:: Job item ::
Change every instance of "Locate an element on the screen" to "Find an element in the screenshot" in the records below, and reproduce all other text without alteration.

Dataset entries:
***
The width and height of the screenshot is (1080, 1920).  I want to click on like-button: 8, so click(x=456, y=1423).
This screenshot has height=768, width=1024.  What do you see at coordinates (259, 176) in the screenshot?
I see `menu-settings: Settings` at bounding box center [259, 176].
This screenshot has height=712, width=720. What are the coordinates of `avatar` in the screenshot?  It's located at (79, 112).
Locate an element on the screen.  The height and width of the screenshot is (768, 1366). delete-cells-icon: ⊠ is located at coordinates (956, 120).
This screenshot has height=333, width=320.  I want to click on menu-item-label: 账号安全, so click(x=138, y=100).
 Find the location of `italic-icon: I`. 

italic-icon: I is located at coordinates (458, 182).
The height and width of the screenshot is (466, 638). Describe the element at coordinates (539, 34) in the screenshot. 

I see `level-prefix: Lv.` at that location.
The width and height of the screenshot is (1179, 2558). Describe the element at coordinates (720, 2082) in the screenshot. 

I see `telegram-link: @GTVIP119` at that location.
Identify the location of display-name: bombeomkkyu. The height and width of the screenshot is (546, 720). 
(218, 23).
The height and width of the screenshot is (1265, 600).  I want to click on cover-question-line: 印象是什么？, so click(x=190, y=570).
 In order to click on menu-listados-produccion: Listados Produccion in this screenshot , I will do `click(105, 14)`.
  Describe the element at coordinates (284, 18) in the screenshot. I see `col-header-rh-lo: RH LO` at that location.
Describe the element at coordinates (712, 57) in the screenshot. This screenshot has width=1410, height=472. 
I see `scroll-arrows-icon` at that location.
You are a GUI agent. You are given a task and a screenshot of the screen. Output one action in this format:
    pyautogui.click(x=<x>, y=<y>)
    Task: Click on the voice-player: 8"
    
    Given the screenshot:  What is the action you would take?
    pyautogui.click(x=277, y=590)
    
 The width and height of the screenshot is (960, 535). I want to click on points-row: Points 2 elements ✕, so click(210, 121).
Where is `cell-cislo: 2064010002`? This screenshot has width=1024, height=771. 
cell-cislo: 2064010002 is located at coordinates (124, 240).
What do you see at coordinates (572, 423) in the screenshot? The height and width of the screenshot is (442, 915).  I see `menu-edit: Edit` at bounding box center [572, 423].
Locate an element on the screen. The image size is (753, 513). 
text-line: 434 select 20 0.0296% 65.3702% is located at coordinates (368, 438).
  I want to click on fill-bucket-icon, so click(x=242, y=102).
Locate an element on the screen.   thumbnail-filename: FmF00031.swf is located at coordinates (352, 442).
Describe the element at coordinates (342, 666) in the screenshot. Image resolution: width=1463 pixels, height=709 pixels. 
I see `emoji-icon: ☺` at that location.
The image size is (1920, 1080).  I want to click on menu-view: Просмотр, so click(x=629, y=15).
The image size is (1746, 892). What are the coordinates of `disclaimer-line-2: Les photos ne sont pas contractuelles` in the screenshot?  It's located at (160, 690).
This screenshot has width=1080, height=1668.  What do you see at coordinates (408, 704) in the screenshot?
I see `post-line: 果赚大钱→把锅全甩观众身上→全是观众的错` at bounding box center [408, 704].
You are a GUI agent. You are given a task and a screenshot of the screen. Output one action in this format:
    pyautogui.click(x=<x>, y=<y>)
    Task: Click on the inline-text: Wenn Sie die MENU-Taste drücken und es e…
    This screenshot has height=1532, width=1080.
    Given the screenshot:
***
:: Response box ::
The width and height of the screenshot is (1080, 1920).  I want to click on like-button: 8, so click(x=456, y=1423).
This screenshot has height=768, width=1024.  What do you see at coordinates (259, 176) in the screenshot?
I see `menu-settings: Settings` at bounding box center [259, 176].
This screenshot has height=712, width=720. What are the coordinates of `avatar` in the screenshot?  It's located at (79, 112).
Find an element in the screenshot.  The height and width of the screenshot is (768, 1366). delete-cells-icon: ⊠ is located at coordinates (956, 120).
This screenshot has height=333, width=320.  I want to click on menu-item-label: 账号安全, so click(x=138, y=100).
 Find the location of `italic-icon: I`. 

italic-icon: I is located at coordinates (458, 182).
The height and width of the screenshot is (466, 638). Describe the element at coordinates (539, 34) in the screenshot. 

I see `level-prefix: Lv.` at that location.
The width and height of the screenshot is (1179, 2558). Describe the element at coordinates (720, 2082) in the screenshot. 

I see `telegram-link: @GTVIP119` at that location.
Identify the location of display-name: bombeomkkyu. The height and width of the screenshot is (546, 720). 
(218, 23).
The height and width of the screenshot is (1265, 600).  I want to click on cover-question-line: 印象是什么？, so click(x=190, y=570).
 In order to click on menu-listados-produccion: Listados Produccion in this screenshot , I will do `click(105, 14)`.
  Describe the element at coordinates (284, 18) in the screenshot. I see `col-header-rh-lo: RH LO` at that location.
Describe the element at coordinates (712, 57) in the screenshot. This screenshot has width=1410, height=472. 
I see `scroll-arrows-icon` at that location.
You are a GUI agent. You are given a task and a screenshot of the screen. Output one action in this format:
    pyautogui.click(x=<x>, y=<y>)
    Task: Click on the voice-player: 8"
    
    Given the screenshot:  What is the action you would take?
    pyautogui.click(x=277, y=590)
    
 The width and height of the screenshot is (960, 535). I want to click on points-row: Points 2 elements ✕, so click(210, 121).
Where is `cell-cislo: 2064010002`? This screenshot has width=1024, height=771. 
cell-cislo: 2064010002 is located at coordinates (124, 240).
What do you see at coordinates (572, 423) in the screenshot? The height and width of the screenshot is (442, 915).  I see `menu-edit: Edit` at bounding box center [572, 423].
Find an element in the screenshot. The image size is (753, 513). 
text-line: 434 select 20 0.0296% 65.3702% is located at coordinates (368, 438).
  I want to click on fill-bucket-icon, so click(x=242, y=102).
Find an element in the screenshot.   thumbnail-filename: FmF00031.swf is located at coordinates (352, 442).
Describe the element at coordinates (342, 666) in the screenshot. Image resolution: width=1463 pixels, height=709 pixels. 
I see `emoji-icon: ☺` at that location.
The image size is (1920, 1080).  I want to click on menu-view: Просмотр, so click(x=629, y=15).
The image size is (1746, 892). What are the coordinates of `disclaimer-line-2: Les photos ne sont pas contractuelles` in the screenshot?  It's located at (160, 690).
This screenshot has width=1080, height=1668.  What do you see at coordinates (408, 704) in the screenshot?
I see `post-line: 果赚大钱→把锅全甩观众身上→全是观众的错` at bounding box center [408, 704].
You are a GUI agent. You are given a task and a screenshot of the screen. Output one action in this format:
    pyautogui.click(x=<x>, y=<y>)
    Task: Click on the inline-text: Wenn Sie die MENU-Taste drücken und es e…
    This screenshot has height=1532, width=1080.
    Given the screenshot:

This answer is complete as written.